ARE SPEED CAMERAS GOOD FOR OUR HEALTH?

Issue date: 21 September 2004


ISSUE DATE: 21/09/04

Do speed camera’s prevent accidents and save money spent on Accident and Emergency Hospital admissions? This is a question that will be examined by researchers in the Centre for Public Health Research at the University of the West of England.

Working closely with the NHS, the police, the Avon, Somerset and Gloucestershire Safety Camera Partnership and South West Public Health Observatory the researchers will look at data to identify any correlations between driving speed, collisions and hospital admissions. The project is funded by the Avon, Somerset and Gloucestershire Safety Camera Partnership.

The Project Manager is Dr Selena Grey who will work with researcher Karen Johnson and Centre Director, Dr Judy Orme in UWE’s Centre for Public Health Research. Dr Orme said, “We will access statistical data from the Hospital Episodes Statistics, Accident and Emergency department data and Stats 19 (police) data to examine the role that speed plays in road traffic accidents. We want to find out if speed cameras prevent accidents and reduce costs to the NHS.

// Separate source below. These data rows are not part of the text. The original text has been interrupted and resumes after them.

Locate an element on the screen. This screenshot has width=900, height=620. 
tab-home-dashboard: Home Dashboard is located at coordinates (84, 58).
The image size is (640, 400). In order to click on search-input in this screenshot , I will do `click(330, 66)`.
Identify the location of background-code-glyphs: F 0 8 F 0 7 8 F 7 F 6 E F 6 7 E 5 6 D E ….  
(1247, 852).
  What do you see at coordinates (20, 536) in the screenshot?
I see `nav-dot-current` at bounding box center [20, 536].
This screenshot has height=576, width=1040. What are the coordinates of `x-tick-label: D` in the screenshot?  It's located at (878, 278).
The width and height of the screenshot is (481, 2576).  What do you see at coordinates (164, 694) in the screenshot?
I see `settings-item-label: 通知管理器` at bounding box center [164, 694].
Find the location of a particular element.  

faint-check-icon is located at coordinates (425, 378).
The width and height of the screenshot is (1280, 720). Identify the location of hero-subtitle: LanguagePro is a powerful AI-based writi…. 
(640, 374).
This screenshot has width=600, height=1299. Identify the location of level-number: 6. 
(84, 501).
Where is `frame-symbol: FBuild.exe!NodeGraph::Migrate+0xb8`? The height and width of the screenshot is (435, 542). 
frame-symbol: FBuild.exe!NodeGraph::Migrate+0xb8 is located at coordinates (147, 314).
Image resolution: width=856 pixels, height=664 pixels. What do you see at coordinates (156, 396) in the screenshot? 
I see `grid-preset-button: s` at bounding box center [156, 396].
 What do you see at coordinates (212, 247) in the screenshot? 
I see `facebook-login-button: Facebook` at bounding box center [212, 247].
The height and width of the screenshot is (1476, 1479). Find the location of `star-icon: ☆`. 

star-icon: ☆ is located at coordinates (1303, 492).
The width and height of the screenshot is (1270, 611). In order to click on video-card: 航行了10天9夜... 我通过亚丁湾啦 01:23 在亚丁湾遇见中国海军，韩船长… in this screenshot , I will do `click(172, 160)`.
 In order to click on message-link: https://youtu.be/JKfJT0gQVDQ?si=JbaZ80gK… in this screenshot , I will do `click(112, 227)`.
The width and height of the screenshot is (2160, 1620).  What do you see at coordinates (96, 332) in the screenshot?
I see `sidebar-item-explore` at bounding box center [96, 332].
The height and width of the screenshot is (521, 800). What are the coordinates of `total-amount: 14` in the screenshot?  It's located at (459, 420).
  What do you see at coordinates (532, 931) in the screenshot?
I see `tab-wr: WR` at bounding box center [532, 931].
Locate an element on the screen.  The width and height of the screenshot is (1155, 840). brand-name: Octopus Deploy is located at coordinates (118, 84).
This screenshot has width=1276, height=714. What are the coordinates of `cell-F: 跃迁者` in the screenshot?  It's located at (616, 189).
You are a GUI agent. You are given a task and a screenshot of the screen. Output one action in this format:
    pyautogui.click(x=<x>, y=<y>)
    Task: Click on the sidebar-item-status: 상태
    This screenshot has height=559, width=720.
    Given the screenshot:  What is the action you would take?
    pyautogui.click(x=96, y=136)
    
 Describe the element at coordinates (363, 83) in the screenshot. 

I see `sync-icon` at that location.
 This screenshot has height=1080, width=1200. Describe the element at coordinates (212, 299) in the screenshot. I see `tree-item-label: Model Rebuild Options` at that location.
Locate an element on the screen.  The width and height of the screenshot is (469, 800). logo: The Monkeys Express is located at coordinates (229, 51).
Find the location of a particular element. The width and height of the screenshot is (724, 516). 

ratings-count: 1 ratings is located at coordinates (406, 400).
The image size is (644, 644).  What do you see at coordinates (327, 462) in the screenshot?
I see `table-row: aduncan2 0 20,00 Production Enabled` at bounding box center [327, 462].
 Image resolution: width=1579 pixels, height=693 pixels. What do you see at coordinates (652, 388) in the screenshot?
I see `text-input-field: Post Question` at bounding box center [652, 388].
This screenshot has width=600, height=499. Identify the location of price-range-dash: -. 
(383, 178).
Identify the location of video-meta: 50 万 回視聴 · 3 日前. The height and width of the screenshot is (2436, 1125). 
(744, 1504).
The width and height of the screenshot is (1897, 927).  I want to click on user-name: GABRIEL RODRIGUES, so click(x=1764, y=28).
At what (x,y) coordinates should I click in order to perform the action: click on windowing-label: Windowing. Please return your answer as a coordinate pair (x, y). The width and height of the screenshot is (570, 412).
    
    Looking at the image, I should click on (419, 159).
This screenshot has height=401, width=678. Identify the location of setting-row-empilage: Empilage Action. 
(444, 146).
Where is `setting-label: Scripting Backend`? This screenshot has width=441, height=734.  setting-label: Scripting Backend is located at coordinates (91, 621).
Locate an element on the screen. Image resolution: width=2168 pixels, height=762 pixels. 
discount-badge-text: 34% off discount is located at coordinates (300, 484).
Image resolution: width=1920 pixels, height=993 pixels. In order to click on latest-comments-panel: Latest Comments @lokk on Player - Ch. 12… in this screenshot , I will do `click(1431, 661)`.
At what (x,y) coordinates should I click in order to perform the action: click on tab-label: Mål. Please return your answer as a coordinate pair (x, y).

“Speed is recognised as an important contributory factor to road traffic collisions. Speed cameras are increasingly being used as a tool to slow traffic down and reduce the number and severity of collisions. Cameras thereby play an important role in improving health. More integrated use of health and road safety data will allow the effects of speed cameras on the NHS to be explored in greater depth.”

The data from these sources has not previously been correlated in this way. The researchers will look at historical data before speed cameras were introduced and compare this with data collected once the speed cameras were put into place. The team will also investigate compatibility of data collection systems in order to integrate the information.

Dr Orme continues, “We are particularly interested in the outcomes as speed cameras get a lot of bad press as they are currently perceived as traps or money spinners. We think that public perception could be reversed if we can prove that they have a positive impact on health. It took a national campaign to encourage people to wear seat belts – if the data shows that slowing down is good for our health perhaps people will be less critical of speed cameras that enforce this through imposition of penalties.”

The 18 month project starts in September 2004.